A JP-Hash used as as password must be also be regarded as an ordinary password from the perspective of attacks which are oblivious to the existence of JP-Hash. JP-Hashes are of variable length and may be as short as eight characters. For instance ai9ue/ou is a possible JP-Hash which looks like a short password compared to than kyobyun9jakyu/choko, and will succumb to a brute-force search of the eight-character space.
Converting, to a JP-Hash, a password phrase which has significantly more that 49 bits of entropy constitutes a degradation of security independently of all other considerations.

Are JP-Hash digests secure message digests?

JP-Hash obviously contains too few bits to be suitable as a message digest for security purposes.
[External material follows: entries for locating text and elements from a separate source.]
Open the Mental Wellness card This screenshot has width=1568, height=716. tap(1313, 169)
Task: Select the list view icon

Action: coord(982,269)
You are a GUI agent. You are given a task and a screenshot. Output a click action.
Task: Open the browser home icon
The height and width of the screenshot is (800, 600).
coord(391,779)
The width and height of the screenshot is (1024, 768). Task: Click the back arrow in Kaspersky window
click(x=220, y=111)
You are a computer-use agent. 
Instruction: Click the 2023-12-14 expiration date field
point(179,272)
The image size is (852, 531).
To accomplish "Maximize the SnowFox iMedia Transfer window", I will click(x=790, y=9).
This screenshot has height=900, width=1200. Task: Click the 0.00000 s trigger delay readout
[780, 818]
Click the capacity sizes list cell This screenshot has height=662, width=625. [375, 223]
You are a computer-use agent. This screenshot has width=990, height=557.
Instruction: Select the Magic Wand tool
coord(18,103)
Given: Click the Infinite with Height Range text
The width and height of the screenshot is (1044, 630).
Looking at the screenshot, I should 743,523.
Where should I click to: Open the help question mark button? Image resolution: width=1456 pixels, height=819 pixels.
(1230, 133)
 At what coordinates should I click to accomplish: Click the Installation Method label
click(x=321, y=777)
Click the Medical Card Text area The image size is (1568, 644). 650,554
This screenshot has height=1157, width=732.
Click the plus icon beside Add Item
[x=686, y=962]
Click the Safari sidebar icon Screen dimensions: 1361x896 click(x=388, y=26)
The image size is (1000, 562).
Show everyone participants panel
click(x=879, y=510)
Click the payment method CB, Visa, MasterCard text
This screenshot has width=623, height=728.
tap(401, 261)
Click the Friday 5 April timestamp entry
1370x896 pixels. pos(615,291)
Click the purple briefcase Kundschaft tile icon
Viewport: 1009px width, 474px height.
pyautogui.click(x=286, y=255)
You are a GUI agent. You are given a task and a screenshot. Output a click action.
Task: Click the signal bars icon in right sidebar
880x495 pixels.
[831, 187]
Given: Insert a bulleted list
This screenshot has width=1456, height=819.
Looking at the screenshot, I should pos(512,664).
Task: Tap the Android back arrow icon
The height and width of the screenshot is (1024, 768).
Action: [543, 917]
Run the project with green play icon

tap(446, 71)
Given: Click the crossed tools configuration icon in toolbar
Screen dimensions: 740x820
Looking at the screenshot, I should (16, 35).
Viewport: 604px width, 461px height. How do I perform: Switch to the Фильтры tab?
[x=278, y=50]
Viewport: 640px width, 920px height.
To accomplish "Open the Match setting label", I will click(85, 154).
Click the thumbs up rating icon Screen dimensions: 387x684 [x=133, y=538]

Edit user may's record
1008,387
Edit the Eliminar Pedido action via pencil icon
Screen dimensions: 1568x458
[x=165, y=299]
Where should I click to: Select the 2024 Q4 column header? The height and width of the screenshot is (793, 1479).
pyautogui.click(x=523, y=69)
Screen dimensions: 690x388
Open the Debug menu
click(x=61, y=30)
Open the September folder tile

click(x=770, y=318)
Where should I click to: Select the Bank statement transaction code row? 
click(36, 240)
It's possible that it may be used as an integrity checksum, perhaps comparable to a CRC48. However, it is produced by a slow, wasteful calculation whose result has undesirable properties like variable length.

Example Hashes

These examples come from the testvec file.

a --> Mina4gai@gashan
y --> Shaba%megyu2shize
Mike --> !Tosuda2bukyochon
Romeo --> Potsun&gaso5machi
Sierra --> Nodon&yanu6zuchi
Tango --> Gyoda#hosa6segi
Whiskey --> Muji?pyuna6gyage
sashimi --> Izu0gyubya/gyumyu
ramen --> Byumi$betsu0nyohe
soba --> Arushin^hyapyuryu2
futon --> Kyoriton#kyaseku1

Other Implementations

Klaus Alexander Seiﬆrup has written a Python implementation. This requires Python 3.10+.

License

The JP-Hash reference code is offered under the a one-clause variant of the BSD license. See the copyright headers in the source files.

If you publish altered versions of this algorithm, please don't call it JP-Hash, thanks! If it doesn't pass the testvec, it isn't JP-Hash.